Feitosa documented illegal logging activity, and in one high-profile action, tipped off government officials who raided the logging sites, seized 6,000 illegally felled mahogany trees, and sold them at auction to raise $1.5 million to create a fund supporting sustainable development and conservation efforts. Feitosa also helped organize a protest in which community members linked their boats to barricade the mouth of a major river, blocking barges carrying illegal logs. They were able to seize about 2,000 logs.
Feitosa’s work has been carried out in an extremely remote area that is a two-day boat ride from the nearest large town. The northern state of Pará encompasses more than one-quarter of the country’s Amazon and boasts extensive unspoiled forested regions and freshwater river beaches. It also is home to many traditional and indigenous communities that live in almost total isolation from the outside world.
But starting in the 1970s, the government began to build roads through the Amazon to Pará, bringing in thousands of settlers. In 2005, Pará becamne one of the deep Amazon’s most lawless and environmentally threatened regions. Land grabbing, uncontrolled deforestation, illegal logging, and fires are rapidly destroying and degrading its forests. Logging has affected Pará more than any other region of the Amazon, resulting in the loss of one-fifth of the state’s tropical forest cover.
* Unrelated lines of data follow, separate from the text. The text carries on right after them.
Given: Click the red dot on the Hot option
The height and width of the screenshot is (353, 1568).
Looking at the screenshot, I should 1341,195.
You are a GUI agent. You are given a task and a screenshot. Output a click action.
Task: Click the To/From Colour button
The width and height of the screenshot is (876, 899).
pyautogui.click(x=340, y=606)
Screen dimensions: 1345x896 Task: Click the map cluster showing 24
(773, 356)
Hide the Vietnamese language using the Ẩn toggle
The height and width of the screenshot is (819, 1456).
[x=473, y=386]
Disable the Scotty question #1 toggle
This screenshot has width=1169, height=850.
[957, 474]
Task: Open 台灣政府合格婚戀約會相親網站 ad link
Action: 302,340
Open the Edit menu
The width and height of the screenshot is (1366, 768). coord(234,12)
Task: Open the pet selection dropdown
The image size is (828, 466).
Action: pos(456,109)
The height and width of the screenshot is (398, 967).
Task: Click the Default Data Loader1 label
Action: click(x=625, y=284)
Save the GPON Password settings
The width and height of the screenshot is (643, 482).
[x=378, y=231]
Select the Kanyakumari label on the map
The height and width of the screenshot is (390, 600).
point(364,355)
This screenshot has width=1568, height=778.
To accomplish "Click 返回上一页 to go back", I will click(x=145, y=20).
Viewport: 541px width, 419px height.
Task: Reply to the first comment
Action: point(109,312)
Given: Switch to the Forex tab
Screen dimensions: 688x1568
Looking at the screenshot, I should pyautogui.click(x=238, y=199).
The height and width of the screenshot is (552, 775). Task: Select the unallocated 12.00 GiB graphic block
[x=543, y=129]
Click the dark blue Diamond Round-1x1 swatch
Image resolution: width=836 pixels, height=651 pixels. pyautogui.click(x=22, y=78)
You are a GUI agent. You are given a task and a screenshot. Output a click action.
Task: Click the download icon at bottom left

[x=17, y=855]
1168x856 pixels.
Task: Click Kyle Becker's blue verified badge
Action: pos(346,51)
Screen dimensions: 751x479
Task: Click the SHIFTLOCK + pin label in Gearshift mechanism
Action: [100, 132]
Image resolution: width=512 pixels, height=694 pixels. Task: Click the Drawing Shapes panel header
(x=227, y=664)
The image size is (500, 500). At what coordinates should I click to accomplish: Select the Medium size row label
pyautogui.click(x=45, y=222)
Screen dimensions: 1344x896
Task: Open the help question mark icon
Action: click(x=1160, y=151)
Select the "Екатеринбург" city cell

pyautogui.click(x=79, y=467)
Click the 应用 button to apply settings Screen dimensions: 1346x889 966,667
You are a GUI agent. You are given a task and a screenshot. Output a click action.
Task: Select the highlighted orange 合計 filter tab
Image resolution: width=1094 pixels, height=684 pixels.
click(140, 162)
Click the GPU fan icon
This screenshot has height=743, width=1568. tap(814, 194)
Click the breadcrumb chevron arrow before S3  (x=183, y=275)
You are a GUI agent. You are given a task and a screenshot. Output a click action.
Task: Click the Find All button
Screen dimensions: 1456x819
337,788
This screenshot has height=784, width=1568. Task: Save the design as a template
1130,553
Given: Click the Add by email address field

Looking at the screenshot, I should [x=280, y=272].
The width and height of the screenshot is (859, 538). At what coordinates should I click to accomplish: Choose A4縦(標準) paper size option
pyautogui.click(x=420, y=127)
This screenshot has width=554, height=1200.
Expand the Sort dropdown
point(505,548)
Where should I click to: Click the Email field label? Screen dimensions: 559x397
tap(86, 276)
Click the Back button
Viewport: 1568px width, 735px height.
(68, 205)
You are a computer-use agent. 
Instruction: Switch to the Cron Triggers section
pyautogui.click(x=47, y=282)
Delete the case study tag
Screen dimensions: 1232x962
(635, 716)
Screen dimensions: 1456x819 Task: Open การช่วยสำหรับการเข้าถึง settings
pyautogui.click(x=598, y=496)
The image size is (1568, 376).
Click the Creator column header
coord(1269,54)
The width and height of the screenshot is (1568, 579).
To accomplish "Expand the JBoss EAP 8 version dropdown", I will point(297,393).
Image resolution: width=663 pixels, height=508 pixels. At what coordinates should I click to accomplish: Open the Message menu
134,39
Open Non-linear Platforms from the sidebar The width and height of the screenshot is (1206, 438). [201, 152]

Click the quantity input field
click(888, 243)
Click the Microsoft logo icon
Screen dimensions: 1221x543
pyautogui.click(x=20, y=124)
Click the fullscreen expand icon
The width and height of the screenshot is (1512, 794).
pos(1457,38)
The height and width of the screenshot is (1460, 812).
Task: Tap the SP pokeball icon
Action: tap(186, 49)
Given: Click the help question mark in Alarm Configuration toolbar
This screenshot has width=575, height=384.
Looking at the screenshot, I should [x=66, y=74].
Together, Pará’s deforested areas are about equal in size to the state of Colorado.
In 2005, the Brazilian government began to pave the last 1,174 kilometers of road connecting Pará to the rest of Brazil. Without controls or protection, the road would open one of the final intact swaths of the Amazon to expanded cattle ranching and soy production, easier access for loggers and a greater influx of settlers who will set more fires to clear forest for their crops. In the Amazon, deforested areas receive less rainfall, and the plants and trees retain less moisture. As the area dries, the entire region becomes more susceptible to widespread forest fires like those in 1998 that engulfed much of the Amazon, and to droughts like the one in 2005 that left many Amazon tributaries completely dry, fish dying in the sun and many communities stranded and hungry.
Feitosa continues to fight for the protection of the Amazon and its people.